Requirement 1
Using the Nikon Z7 forum thread, decide whether each statement agrees with it. Answer yes or no for each, and quote the deciding words. (a) The original poster borrowed a Z7 and a lens from Nikon for testing. (b) The reply marked as the correct answer says Z7 files look sharper than D850 files. (c) The D850 example file in the reply was shot at f/16.
Requirement 2
In the Nikon Z7 forum thread, what does the reply marked as the correct answer say limits the Z7 image at its native size?
Requirement 3
List every camera model named in the Nikon Z7 forum thread.

Extract
Content starts

Nikon Z7 in Lightroom

  • December 6, 2019
  • 16 replies
  • 5954 views

Possible major quality issue / bug here: I've not yet search the forums, but I've done enough testing now, even loaning Z7 and lens from Nikon to confirm, that Lightroom CC (and what appears to be Bridge also) just don't support the quality resident in the Z7 (I'ved not tested Z6). I've dozens of images to compare with, on D800, D750, and tests with 27-70 2.8 G v F4 Z, plus tested the Nikon loan camera, so ruled out product variations / body or lens issues.

 

I took this issue up with Nikon itself, until we diesoverd it was Lightroom itself. A relief to them, but no help to us.

 

In a nutshell, I totally lost confidence as a pro shooter (portraits etc) on the Z7, until radomly, during testing, I decided to install the trial of another RAW converter / editor  and was totally blown away by the detail I knew should have been there all along

 

If this issue has not yet been reported, I'm astounded, but I feel this is an urgent issue to address. A simple dropping of a high res, quality file (say a portrait at 100%) will instantly show the comparison. I don't want to have to purchase / learn other software, but I'm gutted to work with soft images. I've tried all varations of sharpenning, noise control etc etc, until I simply opend the file in another converter, and there was the detail that blew me away.

 

Is Adobe aware of this issue? It runis the output of this expensive camera, and defeats the purpose of working with quality, high-res files, where the D800 and 750 run rings around it in Lightroom output.

 

Gladly like to hear that this is reported and worked upon?

This topic has been closed for replies.
Correct answer Jao vdL

Files from a Z7 look identical to those from a D850 if you compare comparable lenses and f-stop. From a D750 your images will look sharper at 1:1 simply because you are zooming in far less when you go 1:1. Even in your files, if you compare the D800 file with the Z7 file and scale the Z7 file down to the same resolution as the D800 as I did in the screenshot below and set the sharpening and noise reduction to zero, they look identical in detail and sharpness. These are the only two actually comparable images in your set. You HAVE to compare equal 

detail from the D800:

 

Detail from the Z7 when scaled to the same resolution:

That is to my eyes absolutely identical acuity as you expect for diffraction limitation.

 

This is the Z7 at its native size:

This looks exactly like you expect from the f-stop you used. It is limited by physics, not the sensor or the raw converter.

 

What you are looking at is inherent limits of physics at high f/stops.

 

Here is an example D850 file I found on the net. Shot at f/16 with a very sharp lens but turning off all sharpening. You see diffraction induced softness exactly like you expect.

Content ends

Extracted entries
Content starts

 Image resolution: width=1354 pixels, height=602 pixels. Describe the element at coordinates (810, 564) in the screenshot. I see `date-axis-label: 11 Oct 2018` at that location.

Content ends
Content starts

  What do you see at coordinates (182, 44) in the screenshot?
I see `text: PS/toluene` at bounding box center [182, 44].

Content ends

Written solution 1
(a) Yes: "even loaning Z7 and lens from Nikon"
(b) No: "Files from a Z7 look identical to those from a D850 if you compare comparable lenses and f-stop"
(c) Yes: "Shot at f/16 with a very sharp lens but turning off all sharpening"

Written solution 2
It is limited by physics, not by the sensor or the raw converter.

Written solution 3
Z7, Z6, D800, D750, D850